Incentive stock options get special tax treatment. Like nonqualified options, there is no tax when they are granted. However, when exercised, there is also no tax1, as long as the shares are not sold (a) within 2 years of the date of the grant and (b) within 1 year of the date of exercise. When the shares are eventually sold, as long as the two holding period rules have been observed, any gain on the sale will be treated as long-term capital gain, rather than ordinary income.
As welcome as a grant of stock options should be, it creates numerous financial planning questions. Most revolve around when to exercise the options and how to fund the exercise. When deciding when to exercise, considerations include:
- The expected growth in value of the shares
- The volatility of the stock’s performance
- When the options expire
- Whether the intention is to exercise and sell or exercise and hold
- Any applicable rules in company’s plan (e.g. a required holding period)
- Any requirement that options be exercised at retirement
- Current and future financial obligations
- Current and future tax situation
- The option holder’s risk tolerance
- How the stock fits in the overall asset allocation
Careful consideration of these ten factors should provide guidance on the optimal time to exercise. Once the timing has been decided, there are generally four ways to fund the exercise of a stock option grant:
1. “Cashless”: The options are exercised and the stock is sold simultaneously so that no cash is required from the holder. A cashless exercise offers speed and immediate profit, but also results in less favorable tax treatment. This can not be done with incentive stock options without disqualification.

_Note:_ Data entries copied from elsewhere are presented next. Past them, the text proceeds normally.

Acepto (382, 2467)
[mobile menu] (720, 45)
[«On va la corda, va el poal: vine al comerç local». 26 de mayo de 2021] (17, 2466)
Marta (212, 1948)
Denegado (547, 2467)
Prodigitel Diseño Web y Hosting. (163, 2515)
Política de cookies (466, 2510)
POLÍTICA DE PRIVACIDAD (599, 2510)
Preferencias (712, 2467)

2. Stock Swap: If shares of the company are already held and the plan allows it, just enough of the shares are surrendered to cover the cost of the exercise. This technique normally avoids capital gains tax on the surrendered shares.
3. Loans: It might make sense to borrow enough to cover the cost of the exercise if there is neither sufficient cash nor shares to cover the cost and a desire to avoid short-term capital gains tax from a cashless exercise. The funds could be borrowed from a home equity line of credit or a margin loan secured by other securities held in a brokerage account. Either of these could allow deductibility of the interest. Both magnify the risk of the transaction, as it would be exceedingly painful to have to repay the loans if the value of the stock dropped in the subsequent period.

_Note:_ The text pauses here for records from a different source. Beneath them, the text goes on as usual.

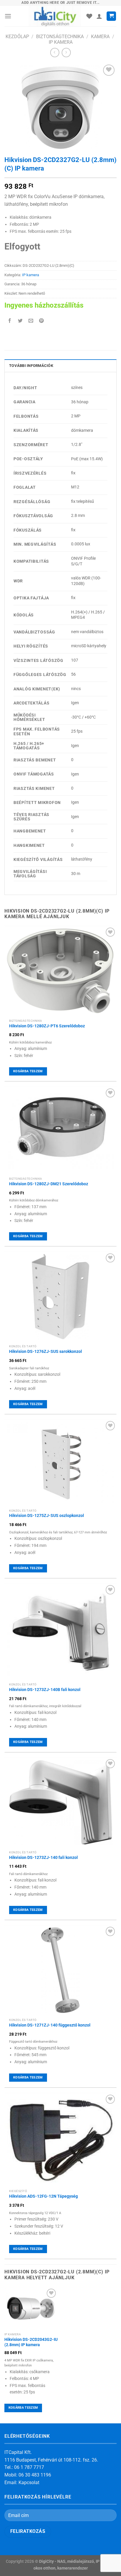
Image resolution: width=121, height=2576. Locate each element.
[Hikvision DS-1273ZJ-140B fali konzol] (60, 1632)
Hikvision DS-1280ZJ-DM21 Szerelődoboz (48, 1183)
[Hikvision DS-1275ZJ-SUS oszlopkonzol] (60, 1463)
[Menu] (7, 16)
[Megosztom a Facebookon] (10, 321)
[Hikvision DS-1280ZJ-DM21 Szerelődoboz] (60, 1130)
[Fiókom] (99, 16)
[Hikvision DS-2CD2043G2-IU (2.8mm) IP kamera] (31, 2308)
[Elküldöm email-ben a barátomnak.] (31, 321)
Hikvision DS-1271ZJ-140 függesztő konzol (49, 2025)
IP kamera (61, 42)
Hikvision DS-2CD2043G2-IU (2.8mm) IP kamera (31, 2342)
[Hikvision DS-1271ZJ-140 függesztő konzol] (60, 1970)
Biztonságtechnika (60, 36)
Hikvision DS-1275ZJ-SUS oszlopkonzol (46, 1515)
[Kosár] (111, 16)
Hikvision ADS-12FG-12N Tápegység (43, 2196)
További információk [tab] (31, 365)
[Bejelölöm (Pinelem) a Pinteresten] (41, 321)
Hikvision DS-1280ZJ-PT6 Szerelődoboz (47, 1026)
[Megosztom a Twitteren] (20, 321)
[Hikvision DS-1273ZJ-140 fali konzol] (60, 1802)
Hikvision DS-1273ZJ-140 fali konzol (43, 1857)
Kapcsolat (29, 2482)
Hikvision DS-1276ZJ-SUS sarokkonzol (45, 1351)
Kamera (100, 36)
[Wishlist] (89, 16)
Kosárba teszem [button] (28, 1071)
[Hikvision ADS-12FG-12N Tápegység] (60, 2139)
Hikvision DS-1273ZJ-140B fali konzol (44, 1689)
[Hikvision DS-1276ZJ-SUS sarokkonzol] (60, 1297)
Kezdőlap (17, 36)
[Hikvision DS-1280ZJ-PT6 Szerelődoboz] (60, 971)
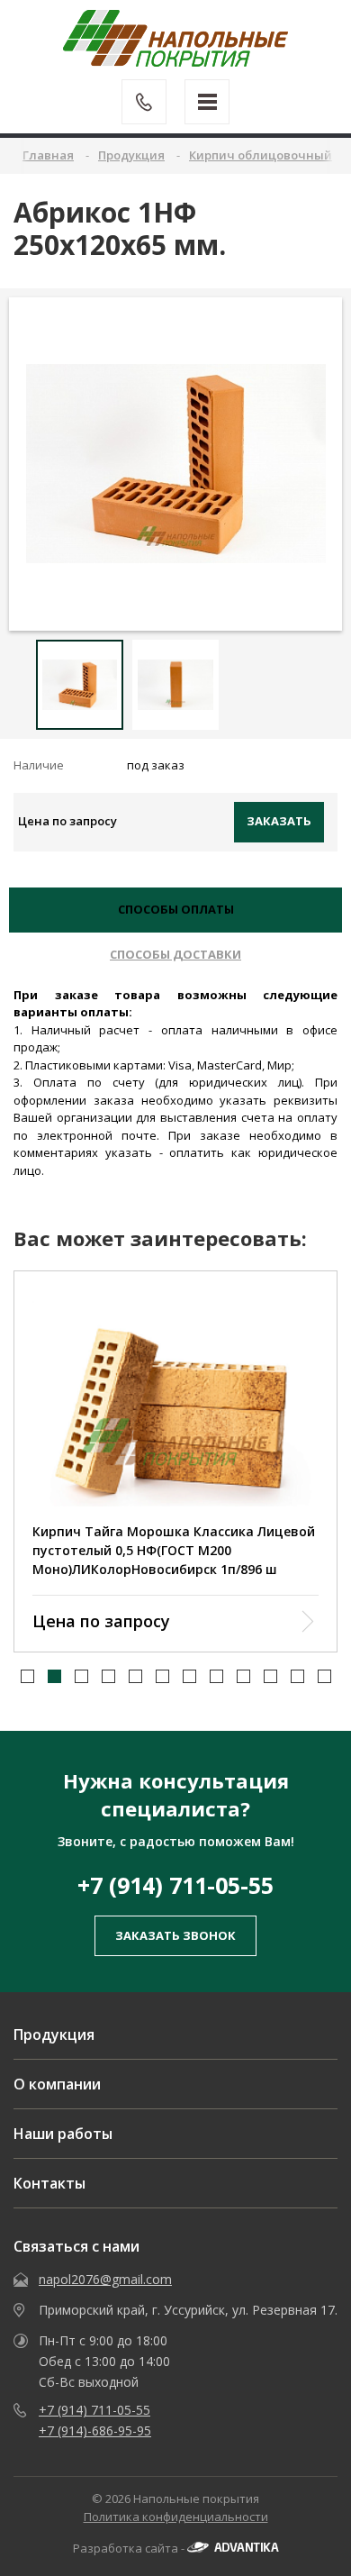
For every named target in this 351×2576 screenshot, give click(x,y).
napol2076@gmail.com (105, 2279)
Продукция (54, 2034)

4. Sell to Cover (ISOs only): At exercise, just enough of the shares are sold to cover the cost of the exercise. The sold shares are taxed as ordinary income.
A restricted stock grant does not require the employee to pay for the shares. Instead, the grant comes with requirements designed to retain the employee for a certain period of time or to reward the achievement of certain business objectives. When the restrictions have lapsed, the employee fully owns the shares and is taxed on the fair market value at that time at ordinary income tax rates.
Holders of restricted stock grants do have the option of paying ordinary income tax on the market value of restricted shares, when granted, by making an election under section 83(b) of the Internal Revenue Code. The holder can then delay taxation until the shares are eventually sold, rather than at the time they become vested. Furthermore, they can enjoy long term capital gains treatment on any appreciation recognized upon their sale.
1 Although there are no ordinary income tax implications when an ISO is exercised and held, there may be alternative minimum tax. Consult your tax professional.